Inspired by a post about Uncharted 4 development, I decided to write a short post about dither algorithm and one of its uses in game development, precisely to render the opaque object as semi-transparent.

What is Dither? Dither per Wikipedia :

Dither is an intentionally applied form of noise used to randomize quantization error, preventing large-scale patterns such as color banding in images.

For our purposes, we need to go step further and look at Ordered Dithering, which is opposite to standard dithering algorithm (random) has pre-determined threshold map.


Ordered dithering is an image dithering algorithm. It is commonly used by programs that need to provide continuous image of higher colors on a display of less color depth.

In this example, I am going to use Bayer Matrix as a threshold map :

Screen Shot 2017-10-01 at 2.23.29 PM.png

For the purpose of this post, I did a small exercise and similarly to Ming-Lun, wrote small algorithm generating power of 2 Bayer matrices and visualized results in Unity.

With threshold map ready, time to simulate transparency by rendering opaque object using fragment shader which is discarding pixels based on current opacity level.

By using a DitheringValue function :

float DitheringValue(int cordX, int cordY) {
int x = cordX % _ArraySide;
int y = cordY % _ArraySide;
float result = _Array[(x + y * _ArraySide)] / _ArrayLength;
return result;

We wrap current pixels coordinates to be within Bayer matrix size and do the lookup to pull precalculated threshold value. Then we divide it by the length of the array giving us a value between 0 and 1.

With that value ready, we do want to determine if a pixel should be discarded or not. We can use discard function available in HLSL, but that would require from us to introduce not necessary if statement. Instead, we can use clip which will discard every pixel if value provided is going to be less than 0;

clip(DitheringValue(i.uv.y * _Resolution, i.uv.x * _Resolution) - _Transparency);

_Transparency is a value defining the opacity level of the material.

The final results look like this :


It shows object going from 0 opacity to 1 and back to 0.

An Image below shows two planes in front of a cube. Top Left (green) plane is using standard semi-transparent material set to 0.5f opacity, Bottom Right (blue) plane is using an opaque material with dithering algorithm set to 0.5f opacity.

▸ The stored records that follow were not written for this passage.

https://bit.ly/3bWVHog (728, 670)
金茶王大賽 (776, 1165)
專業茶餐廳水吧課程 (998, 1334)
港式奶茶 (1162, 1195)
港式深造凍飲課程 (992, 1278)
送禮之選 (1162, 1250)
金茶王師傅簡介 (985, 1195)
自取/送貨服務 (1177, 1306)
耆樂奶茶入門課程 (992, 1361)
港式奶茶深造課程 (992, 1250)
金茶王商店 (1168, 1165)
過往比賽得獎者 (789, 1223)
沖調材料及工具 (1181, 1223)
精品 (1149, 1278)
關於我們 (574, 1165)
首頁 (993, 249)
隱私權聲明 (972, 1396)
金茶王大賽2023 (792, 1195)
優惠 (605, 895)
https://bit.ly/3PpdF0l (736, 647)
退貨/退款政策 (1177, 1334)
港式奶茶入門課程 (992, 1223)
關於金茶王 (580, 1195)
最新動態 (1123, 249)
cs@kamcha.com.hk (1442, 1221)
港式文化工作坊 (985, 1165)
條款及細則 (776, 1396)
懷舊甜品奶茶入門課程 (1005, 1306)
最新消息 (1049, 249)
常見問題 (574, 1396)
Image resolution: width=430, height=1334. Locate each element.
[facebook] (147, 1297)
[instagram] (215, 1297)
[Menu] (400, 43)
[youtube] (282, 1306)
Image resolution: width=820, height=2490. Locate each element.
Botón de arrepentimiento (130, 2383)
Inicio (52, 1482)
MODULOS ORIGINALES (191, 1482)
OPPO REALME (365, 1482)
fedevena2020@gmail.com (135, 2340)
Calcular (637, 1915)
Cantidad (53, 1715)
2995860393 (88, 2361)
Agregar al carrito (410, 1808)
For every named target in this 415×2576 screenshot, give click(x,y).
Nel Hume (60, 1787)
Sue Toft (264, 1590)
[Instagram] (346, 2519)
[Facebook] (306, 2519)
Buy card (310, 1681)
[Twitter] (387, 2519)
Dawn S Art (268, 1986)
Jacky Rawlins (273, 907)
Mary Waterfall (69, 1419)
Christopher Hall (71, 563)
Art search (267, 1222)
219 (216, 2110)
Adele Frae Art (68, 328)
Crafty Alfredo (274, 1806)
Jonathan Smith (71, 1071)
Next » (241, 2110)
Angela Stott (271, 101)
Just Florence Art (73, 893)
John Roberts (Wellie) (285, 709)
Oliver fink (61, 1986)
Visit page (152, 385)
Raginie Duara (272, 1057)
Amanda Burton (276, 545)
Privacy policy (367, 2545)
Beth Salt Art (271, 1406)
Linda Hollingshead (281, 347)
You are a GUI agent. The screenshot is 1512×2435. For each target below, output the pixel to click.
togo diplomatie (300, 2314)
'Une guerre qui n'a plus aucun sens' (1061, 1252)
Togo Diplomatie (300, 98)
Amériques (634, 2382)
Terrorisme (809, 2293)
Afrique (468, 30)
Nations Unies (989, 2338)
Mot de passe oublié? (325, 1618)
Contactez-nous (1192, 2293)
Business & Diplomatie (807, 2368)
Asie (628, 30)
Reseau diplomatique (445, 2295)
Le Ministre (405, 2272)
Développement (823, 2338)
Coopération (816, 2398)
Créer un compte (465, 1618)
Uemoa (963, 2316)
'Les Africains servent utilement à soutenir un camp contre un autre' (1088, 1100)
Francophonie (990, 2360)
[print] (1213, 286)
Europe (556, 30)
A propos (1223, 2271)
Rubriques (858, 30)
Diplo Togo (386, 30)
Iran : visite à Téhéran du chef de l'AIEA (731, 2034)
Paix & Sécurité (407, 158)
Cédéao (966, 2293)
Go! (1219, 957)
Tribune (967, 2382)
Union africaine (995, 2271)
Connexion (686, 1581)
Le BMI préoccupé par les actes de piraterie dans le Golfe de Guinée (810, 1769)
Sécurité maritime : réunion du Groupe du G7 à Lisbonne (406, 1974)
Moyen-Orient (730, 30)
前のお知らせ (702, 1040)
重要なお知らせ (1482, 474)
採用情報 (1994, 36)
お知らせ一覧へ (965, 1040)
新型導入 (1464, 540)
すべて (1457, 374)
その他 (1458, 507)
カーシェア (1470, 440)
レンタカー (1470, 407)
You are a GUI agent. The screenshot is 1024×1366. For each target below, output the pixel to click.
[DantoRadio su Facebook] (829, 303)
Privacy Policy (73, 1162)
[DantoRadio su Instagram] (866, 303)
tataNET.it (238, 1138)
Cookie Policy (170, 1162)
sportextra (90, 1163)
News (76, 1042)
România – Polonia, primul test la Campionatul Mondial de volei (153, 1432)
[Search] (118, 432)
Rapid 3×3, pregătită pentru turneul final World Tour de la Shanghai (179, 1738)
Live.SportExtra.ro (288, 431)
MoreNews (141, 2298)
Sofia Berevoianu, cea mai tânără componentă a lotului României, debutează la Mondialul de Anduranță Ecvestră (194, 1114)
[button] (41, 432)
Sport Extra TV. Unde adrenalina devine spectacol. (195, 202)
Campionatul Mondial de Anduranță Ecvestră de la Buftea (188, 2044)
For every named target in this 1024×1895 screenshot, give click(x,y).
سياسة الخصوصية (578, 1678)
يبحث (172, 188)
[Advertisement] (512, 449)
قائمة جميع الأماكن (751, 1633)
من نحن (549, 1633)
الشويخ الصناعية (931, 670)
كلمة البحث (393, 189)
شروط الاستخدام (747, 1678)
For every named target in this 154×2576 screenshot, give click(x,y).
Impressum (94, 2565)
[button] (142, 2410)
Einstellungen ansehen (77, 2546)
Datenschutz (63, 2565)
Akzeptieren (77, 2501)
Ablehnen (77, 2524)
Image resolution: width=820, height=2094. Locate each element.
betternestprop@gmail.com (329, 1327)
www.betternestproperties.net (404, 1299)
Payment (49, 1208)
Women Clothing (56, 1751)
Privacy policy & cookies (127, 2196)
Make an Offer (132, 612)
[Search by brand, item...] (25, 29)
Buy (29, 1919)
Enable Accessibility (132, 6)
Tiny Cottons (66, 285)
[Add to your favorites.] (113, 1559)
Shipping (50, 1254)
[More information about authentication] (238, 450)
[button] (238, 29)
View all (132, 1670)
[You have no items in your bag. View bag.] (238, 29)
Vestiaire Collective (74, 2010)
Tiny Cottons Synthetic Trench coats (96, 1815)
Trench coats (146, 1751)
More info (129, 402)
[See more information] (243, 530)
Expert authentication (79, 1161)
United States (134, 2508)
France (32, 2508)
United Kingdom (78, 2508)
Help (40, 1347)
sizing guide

Screen Shot 2017-09-30 at 12.22.37 AM

As you can see results are not the same. There are several issues visible at first glance:

  • Repeating tiling effect
  • Colors don't mix as in the green plane case

These problems can be addressed by improving the threshold map generating algorithm (i.e., by using Robert A. Ulichney’s void and cluster method). I will try to show how these can enhance dithering in part 2, and in the meantime, if you are interested, code for this experiment is available here :

Dithering on GitHub

Thanks to Ming-Lun (Uncharted 4 Dithering) for the work over Uncharted 4 and a post about dithering which inspired me to do a quick experiment on my own. For more resources, I encourage you to have a look at Libcaca study: the science behind color ASCII art. With a little bit more time, I will prepare Part 2 in which I plan to describe pros and cons of using dithering in more detail as well as improved algorithm to generate better threshold map.


Next Part :

  • Performance Considerations
  • Optimization (Avoiding Tile Artifacts)


Update [ 04.11.2017 ]

While playing recently released Super Mario Odyssey, I've noticed that similar technique was used to render transparent object getting close to the camera. Thought it would be a great example to share a short gif as an example of using it in a game.